There are lots of historic markers along the trail that I admittedly neglected to take in and observe, only for the fact that I was there to run and not hike & site see. A few miles into the trail from Cedar Breaks is the Crocket Garden and Falls. I heard the falls, and I stopped to try to take a peek, but it was really wet out, I didn’t know where I was, so I just decided that I’d observe by ear and maybe come back one day to actually see the falls.

I got to the Cedar Breaks trailhead right at 7:30 a.m. and it was drizzling. The drizzle and dew on the ground made for really wet shoes and socks by around mile 5. I was really nervous that I’d have hot spots or, worse, blisters with 21 more miles to go. Thankfully my socks dried out in time while running through landscapes that weren’t grassland until the next section of wet grassland.

The trail was lonely and isolated at most points. I only saw 4 people until I got closer to Cedar Breaks and the day had kind of cleared up. Many parts of the trail are too technical to be runnable. I ran out of food and water around mile 23, and got pretty nauseous around mile 24. I had to hump it at mile 25-something and decided to run past my starting point at Cedar Breaks to cover 27-miles.

It was a tough run, and I annihilated a Whataburger combo meal as soon as I got back to the Jeep. A couple days later and my calves are still pretty shredded, and my chest, mid-back and gastro-intestinal track seem to be having the hardest time recovering.

Capital to Coast 8

On October 20th we departed on the 8th annual Capital to Coast relay, a 223-mile foot race relay from Austin to Corpus Christi, TX. This was my third year participating in the relay, and my 2nd year as team captain for the Coast Busters. This was probably the toughest year because we had 3 runners who had to withdraw from the race the 11th hour because of either injury or illness. We lost 2 runners within a week of the race, and thankfully we were able to replace them both within 24 hours. There was a day when I was nervous that we were going to be a 10-runner team, but we quickly rebuilt to a full 12-runner team again. The day before the race we lost another runner due to illness. It’s really hard to recruit a runner for 2-day event within 24 hours of the race, so I decided we’d compete in the relay as an 11-runner team. Being down a runner meant that 3 runners would have to pick up an additional leg each, and thankfully 3 of our strong runners immediately raised their hands to run the extra legs.
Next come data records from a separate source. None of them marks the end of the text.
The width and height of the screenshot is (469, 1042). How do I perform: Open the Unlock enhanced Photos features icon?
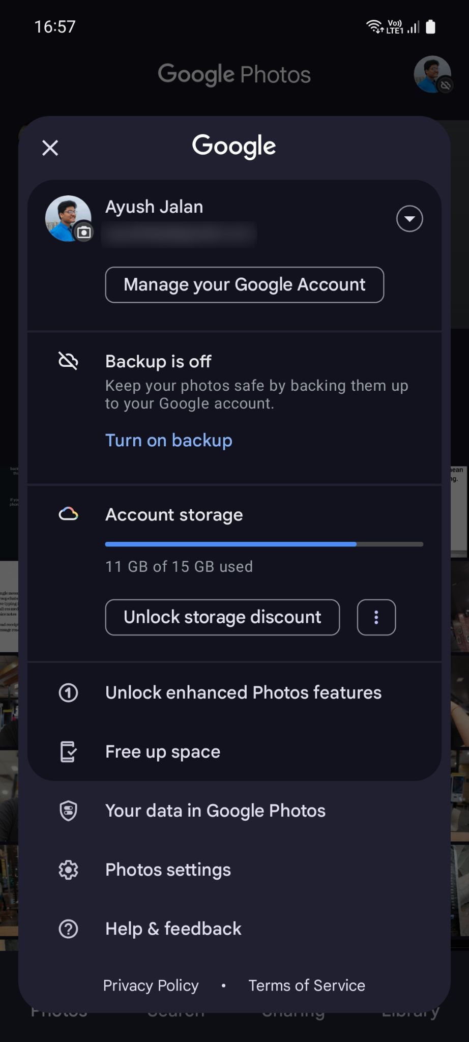[x=68, y=692]
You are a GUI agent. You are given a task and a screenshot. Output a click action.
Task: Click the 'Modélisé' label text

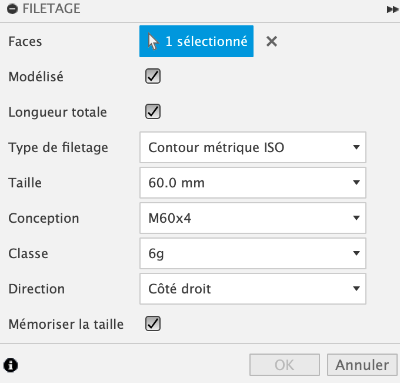(36, 77)
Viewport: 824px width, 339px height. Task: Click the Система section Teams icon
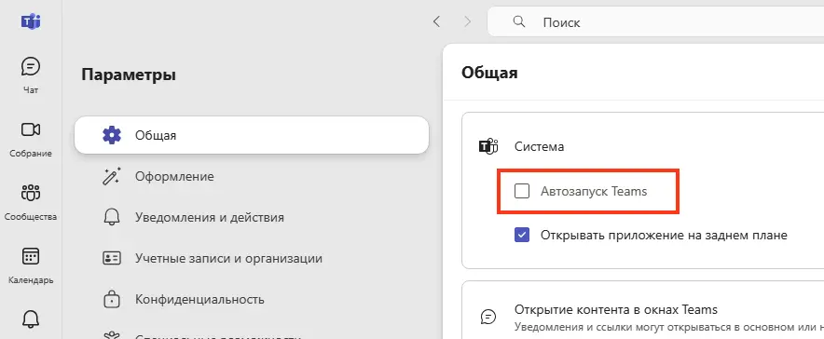[x=488, y=146]

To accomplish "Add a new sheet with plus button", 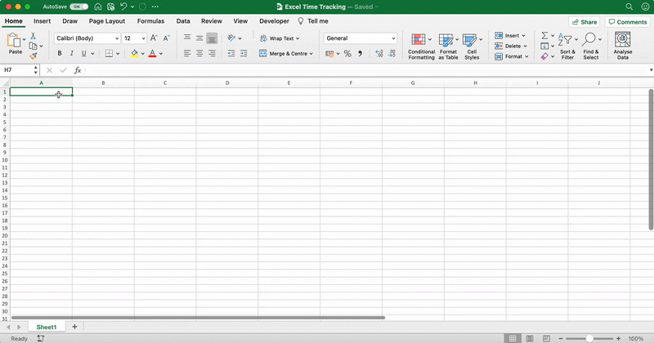I will point(74,327).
Six runners in van #1: Luke, Patrick, Rich, John, Alexa and yours truly. Five runners in van #2: Mark, Michael, Jenny, Jason and Whitney. Van #1 started us off at 6 a.m. from Brush Square Park in downtown Austin and we were, as they say, off to the races. We held very strong for our respective first legs, gaining ground and passing lots of people. By the fourth leg it started raining in the south Austin and Buda area, which was nice as mid-October can still be pretty hot in Central Texas. Van #1 finished its legs and handed off to Van #2 in Lockhart, and we all went to Taco Cabana for some calories and rest at one of the finest motels in Seguin, TX.
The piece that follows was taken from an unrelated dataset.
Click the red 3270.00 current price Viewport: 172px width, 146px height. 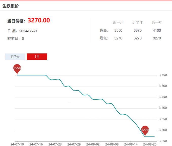pyautogui.click(x=39, y=20)
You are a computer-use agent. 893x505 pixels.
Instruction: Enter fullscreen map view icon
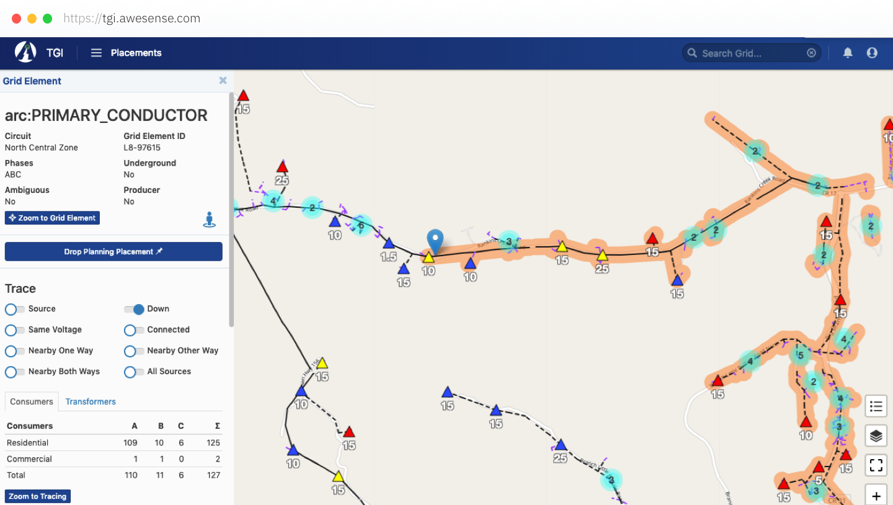876,465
With not much rest to be had, we hit the road again to meet up with Van #2 at the 11th exchange and start our respective legs again. Thankfully we’d had cloud cover for most of the day, so the sun didn’t beat us down much. Van #2 ran their respective legs starting around 3 p.m. through the late afternoon and into the night. I finished my leg at around 8 p.m. and then we were off again to get food and rest. We decided on Subway in Beeville and had our food by 9 p.m. We made it to the motel in Beeville for everyone to have their heads hit the pillow by 10 p.m. And then we had to be up at 11 p.m. to start it all over again. We met up with van #2 shortly after midnight and ran all through the morning. This was a tough leg for all of us as the lack of sleep was starting to catch up. I ran a 7.3-miler and I felt like was drunk. It was so dark and foggy, and my headlamp cast this halo before me that was very disorienting. I finished van #1’s leg, we handed off to van #2, and we were off again to Beeville so our three ironmen could try to get some sleep as they each had a 4th leg to run to account for team being a runner down. I think we got back to the motel by around 7:30, and we had to be up and on the road again by 9:20 a.m. Thankfully we’d consistently banked a 25 minute lead on our expected finish time.
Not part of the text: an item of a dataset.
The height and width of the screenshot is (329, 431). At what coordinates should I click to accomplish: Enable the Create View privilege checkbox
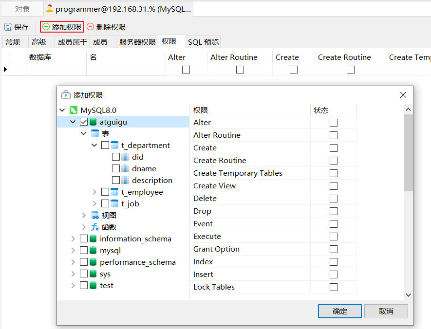tap(334, 186)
John and I got up a little early and drove to Whataburger in Beeville to buy everyone breakfast. We needed to get calories in our tired runners.

We met up with van #2 at approximately 10:15 a.m. on Saturday and we were off again for the final 12.5 miles. Unfortunately the sun decided to show up in full force that morning, and I swear that even though we were near sea level, it felt like we were closer to the sun. And the Texas gulf humidity is painfully brutal.

Rich took off on the 36th and final leg, still at about 20 minutes ahead of our anticipated time. Unfortunately the sun and the heat were just too much. After almost 3 miles in his legs couldn’t keep up with the demand. Impressively he never stopped, but was slowed to a walk.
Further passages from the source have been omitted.